As an example, suppose you purchased a rental property ten years ago for £100,000 and are now selling it for £150,000. That means you’ve made a £50,000 profit.
The taxable gain is £37,700 after deducting your CGT allowance, which is currently £12,300 (2022-23). Assuming no other tax breaks, your CGT bill on this transaction would be £6,786 for basic-rate taxpayers or £10,556 for higher-rate taxpayers.
The good news is that capital gains are taxed separately from other income, so your other income tax bracket will not be affected.
If you reinvest the money, do you still pay capital gains tax?
Are you considering selling your buy-to-let property and reinvesting the proceeds in another? To be clear, you will still have to pay capital gains tax (CGT).
The good news is that CGT is not applied to the total proceeds of the sale. Instead, you can deduct the amount you paid for the property ten years ago and use it to offset costs such as solicitors and estate agent’s fees, as well as stamp duty.
If you want to invest in property without having to deal with CGT and corporation tax, you should consider putting your money into a Real Estate Investment Trust (REIT).
A REIT is a property investment trust that mimics direct investment in UK real estate. You will not have to pay corporation tax on rental income or gains from the sale of investment properties if you invest through a REIT (and shares in property investment companies).
REIT shares can be held in an ISA (subject to ISA limits), which means they are likely tax-free. If you want to benefit from property market gains while simplifying your tax situation, this could be a great option for you.
What happens if you live in a buy to let by yourself?
If you think you’re living in a buy to let property, then there is a good chance that the property isn’t actually a buy to let as if you have taken out a buy to let mortgage on a property, this means it is against the mortgage terms to live in it.

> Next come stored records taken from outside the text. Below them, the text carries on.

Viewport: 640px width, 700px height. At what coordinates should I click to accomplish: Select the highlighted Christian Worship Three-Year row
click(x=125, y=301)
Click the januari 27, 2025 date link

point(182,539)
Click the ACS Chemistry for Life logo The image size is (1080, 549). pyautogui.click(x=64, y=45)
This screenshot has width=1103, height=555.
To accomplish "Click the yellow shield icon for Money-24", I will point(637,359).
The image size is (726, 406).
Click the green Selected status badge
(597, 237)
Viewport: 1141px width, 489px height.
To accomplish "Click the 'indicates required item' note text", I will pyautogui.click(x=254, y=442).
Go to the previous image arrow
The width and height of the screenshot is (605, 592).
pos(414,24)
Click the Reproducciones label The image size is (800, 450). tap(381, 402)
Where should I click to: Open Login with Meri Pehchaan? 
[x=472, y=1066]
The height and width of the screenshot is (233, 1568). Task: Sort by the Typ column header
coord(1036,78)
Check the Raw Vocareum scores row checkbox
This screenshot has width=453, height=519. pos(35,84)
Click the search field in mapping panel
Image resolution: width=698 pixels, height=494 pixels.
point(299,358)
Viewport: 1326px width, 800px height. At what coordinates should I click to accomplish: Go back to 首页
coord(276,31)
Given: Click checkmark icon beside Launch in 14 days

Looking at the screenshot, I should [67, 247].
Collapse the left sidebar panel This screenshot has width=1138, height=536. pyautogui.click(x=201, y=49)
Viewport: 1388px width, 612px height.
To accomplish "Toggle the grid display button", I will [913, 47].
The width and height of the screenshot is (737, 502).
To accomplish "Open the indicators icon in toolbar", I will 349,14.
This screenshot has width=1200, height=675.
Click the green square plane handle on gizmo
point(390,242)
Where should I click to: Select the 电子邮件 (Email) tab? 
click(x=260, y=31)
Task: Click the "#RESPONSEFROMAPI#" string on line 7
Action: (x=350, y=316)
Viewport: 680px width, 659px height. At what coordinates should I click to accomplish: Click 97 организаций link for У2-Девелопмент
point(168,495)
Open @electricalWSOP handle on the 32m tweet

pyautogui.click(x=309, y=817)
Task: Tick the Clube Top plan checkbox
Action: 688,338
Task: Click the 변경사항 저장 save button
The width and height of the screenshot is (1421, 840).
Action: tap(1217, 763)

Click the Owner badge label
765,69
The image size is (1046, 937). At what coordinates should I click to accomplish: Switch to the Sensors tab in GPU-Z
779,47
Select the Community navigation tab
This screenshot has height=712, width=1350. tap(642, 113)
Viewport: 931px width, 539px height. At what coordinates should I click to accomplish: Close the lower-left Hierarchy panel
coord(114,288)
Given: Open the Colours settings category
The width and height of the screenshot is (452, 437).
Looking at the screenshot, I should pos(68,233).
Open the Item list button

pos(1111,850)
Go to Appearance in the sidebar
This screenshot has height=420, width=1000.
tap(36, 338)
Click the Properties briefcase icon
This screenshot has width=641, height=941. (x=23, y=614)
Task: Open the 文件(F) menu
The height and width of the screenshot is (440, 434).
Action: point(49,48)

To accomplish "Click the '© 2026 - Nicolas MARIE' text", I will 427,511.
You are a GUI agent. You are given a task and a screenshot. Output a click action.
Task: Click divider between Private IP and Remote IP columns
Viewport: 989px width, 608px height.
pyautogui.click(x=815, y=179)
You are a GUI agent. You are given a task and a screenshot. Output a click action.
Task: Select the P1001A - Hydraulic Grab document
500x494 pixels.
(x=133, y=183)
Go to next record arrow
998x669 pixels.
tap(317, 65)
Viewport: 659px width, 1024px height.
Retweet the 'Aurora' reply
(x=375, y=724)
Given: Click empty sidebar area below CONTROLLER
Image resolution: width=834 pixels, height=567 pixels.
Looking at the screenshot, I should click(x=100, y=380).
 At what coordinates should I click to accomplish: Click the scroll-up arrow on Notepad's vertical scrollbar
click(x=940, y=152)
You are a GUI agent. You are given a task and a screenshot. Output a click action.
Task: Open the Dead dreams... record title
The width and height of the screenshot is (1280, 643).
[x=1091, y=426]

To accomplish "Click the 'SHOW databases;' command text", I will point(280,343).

So, double check if you actually have a buy to let mortgage or if there is a chance that you, as a landlord have gotten something wrong.
To conclude, can you avoid paying CGT?
Finally, for buy-to-let (BTL) landlords wishing to sell their homes, capital gains tax (CGT) can be a major burden. There are, however, various ways that may be employed to reduce this tax burden.
Options include transferring property ownership to a spouse, forming a limited business, and claiming Private Residence Relief (PRR) if the property was formerly your primary abode.
Using these strategies, BTL landlords can avoid paying more CGT than required while increasing their profits from property sales. Before making any tax-related choices, it is important to get the opinion of a certified specialist.